What you are asked to do →
Working from the records beneath this line, reproduce each one exactly.

Extracted entries →
↓↓↓

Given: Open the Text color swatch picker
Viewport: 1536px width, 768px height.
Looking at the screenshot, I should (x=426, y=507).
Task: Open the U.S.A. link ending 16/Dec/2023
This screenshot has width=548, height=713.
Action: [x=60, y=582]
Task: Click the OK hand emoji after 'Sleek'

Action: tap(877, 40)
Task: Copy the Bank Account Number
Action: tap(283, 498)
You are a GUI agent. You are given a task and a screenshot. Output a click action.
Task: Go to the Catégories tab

↑↑↑

Result below →
Given: Open the Text color swatch picker
Viewport: 1536px width, 768px height.
Looking at the screenshot, I should (x=426, y=507).
Task: Open the U.S.A. link ending 16/Dec/2023
This screenshot has width=548, height=713.
Action: [x=60, y=582]
Task: Click the OK hand emoji after 'Sleek'

Action: tap(877, 40)
Task: Copy the Bank Account Number
Action: tap(283, 498)
You are a GUI agent. You are given a task and a screenshot. Output a click action.
Task: Go to the Catégories tab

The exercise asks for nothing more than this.